Angela Richter is a German-Croatian theatre director and journalist who has interviewed some of the world’s most notorious whistleblowers, including Julian Assange and Edward Snowden. I asked her to explain her vision of a world without secrets.
What is it about whistleblowers that interests you—from a personal and professional as well as journalistic perspective?
Whistleblowers tend to reveal secrets that contradict the mainstream narrative, or reveal things that people didn’t know or that were hidden from them. That’s the nature of whistleblowing.
The first whistleblower I worked with, and continued to do so until the day that he was arrested, was WikiLeaks [founder] Julian Assange. Later I also approached Edward Snowden and created a transmedia play about mass surveillance with him. [I also worked] with Daniel Ellsberg, who revealed the Pentagon Papers [in 1971].
I couldn’t even imagine what was driving these people, because it’s totally clear that as soon as they release those things, they destroy their personal lives forever. It’s just over. Yet somehow they are radically driven by this idea to expose the truth.
What was the biggest lesson you’ve learned from your work?
I learned that we should always try to figure out what is the most plausible, most realistic narrative, which is often different from [what is shown] in the media.
Today, I think we have this extreme increase of all kinds of narratives that are fighting each other, even going so far that they become conspiracy beliefs—I’d rather not call them theories, because it makes them sound so legit. These strange legends that are around on the internet have escalated completely.
Were the consequences of disinformation more prominently felt during the pandemic?
Here in Germany, during the pandemic, we had the so-called “Querdenker” movement. Those were people that at first sight seemed to have very diverse [political views]—left, right, this, that, hippies together with housewives—they all protested against the government. The problem was that they got infiltrated by the right-wing movement, and also many of their critiques were based on conspiracy beliefs.
Many of them were involved in this QAnon theory, you know, which you cannot even begin to believe—it’s like a collective psychosis that’s enabled by the internet. All these crazy theories, they kind of shifted the attention from the real criticism that should have happened. I felt very conflicted about this whole thing because I thought: it is definitely necessary to criticise the government for the many mistakes they made in the pandemic, but not in this way.
How do you see the future of (dis)information?
When I look from very far away, I can see a paradigm shift happening: even if transparency seems utopian right now, on the other hand, it has become increasingly difficult to keep secrets in the time of digitalisation.
People have a growing hunger for information. In this jungle, we need to find a way to make real information accessible to people. We cannot give up trying.

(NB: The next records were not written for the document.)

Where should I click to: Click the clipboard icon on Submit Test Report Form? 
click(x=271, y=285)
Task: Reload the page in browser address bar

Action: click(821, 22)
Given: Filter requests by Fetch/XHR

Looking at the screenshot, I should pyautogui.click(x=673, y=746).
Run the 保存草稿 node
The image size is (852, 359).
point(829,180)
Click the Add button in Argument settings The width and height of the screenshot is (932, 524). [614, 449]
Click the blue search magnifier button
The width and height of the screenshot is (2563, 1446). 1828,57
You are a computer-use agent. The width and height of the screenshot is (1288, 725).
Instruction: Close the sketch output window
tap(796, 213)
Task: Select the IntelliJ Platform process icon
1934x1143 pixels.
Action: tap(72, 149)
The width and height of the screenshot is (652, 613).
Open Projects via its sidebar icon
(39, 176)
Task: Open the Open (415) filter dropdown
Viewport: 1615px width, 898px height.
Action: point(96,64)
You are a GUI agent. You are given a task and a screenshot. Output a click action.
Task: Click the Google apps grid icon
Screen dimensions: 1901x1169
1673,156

Just imagining a world with transparency has so much revolutionary potential. If governments, big companies—all these global players who basically rely on secrecy—were asked for transparency, it would completely change the world. I think this enlightenment of transparency is a way to fight fake news.
In your open-source, transparent utopia, how will citizens make sense of the world if there are no journalists, media or “middlemen” of the truth?
I totally understand what you mean. I think we are very used to being patronised, or people doing the analysis on our behalf. It will not happen overnight, and figuring out the truth is exhausting and actually quite boring. It is a lot of work, and I think that not even journalists examine all the documents on Wikileaks.
Maybe we will need a totally different brain to have the energy and interest to go very deep into a topic and cut out the gatekeeper. It’s very utopian, and I think it will need time. It could also be a combination of information that is analysed and you get it in a nutshell, but that you are also able to examine yourself.